Back out the max fuel and idle screws.
Have you ever timed by ear?
I don't recommend it to often, it sounds to me like you timing is to retarded thus the hard starting then you tuned the idle screw up to get it to idle and it reached a warm up point where it went past where the idle could drop down (screw turned in) so it kept racing.
I only say this because I kinda went though a similar situation.
I set my timing @ 1.02mm, all new pump (rebuilt) and new injectors and thought it was on. Hard starting SOB it was, I was able to drive it for about 3 weeks as it ran ok and idled fine once I turned the idle screw and max fuel screw up, I decided to check the timing again and it as at .35mm :shock:
So I reset it and check then re checked then started it then rechecked it again and it was off. what the heck was going on I thought.
Once again I set it but I set it to 1.07 this time instead of 1.02.
It sounded like metal to metal knocking it was so bad. Loosened the IP fired it up (made a reference mark on the IP and mount) and backed it off till it was a tad noisier than originally but WAY less than the 1.07 setting.
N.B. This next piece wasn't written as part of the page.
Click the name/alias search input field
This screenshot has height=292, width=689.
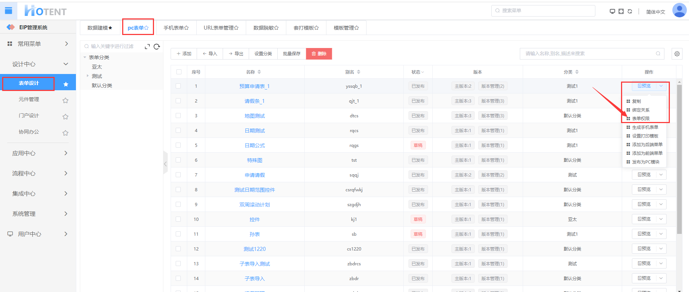tap(589, 54)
Locked everything down and went for a drive. Smoke was down ran smother and when cold it started right up now.
In my situation a different flywheel was to blame originally, my TDC mark was off and I wasn't aware of it. I switched to a new lightened flywheel and was checking the TDC marks when I discovered the problem.
Then as you know it only takes a tiny little amount of movement to make a huge difference where it ends up.
Hope that helps and doesn't confuse ya more.. I hate it when i go off like that..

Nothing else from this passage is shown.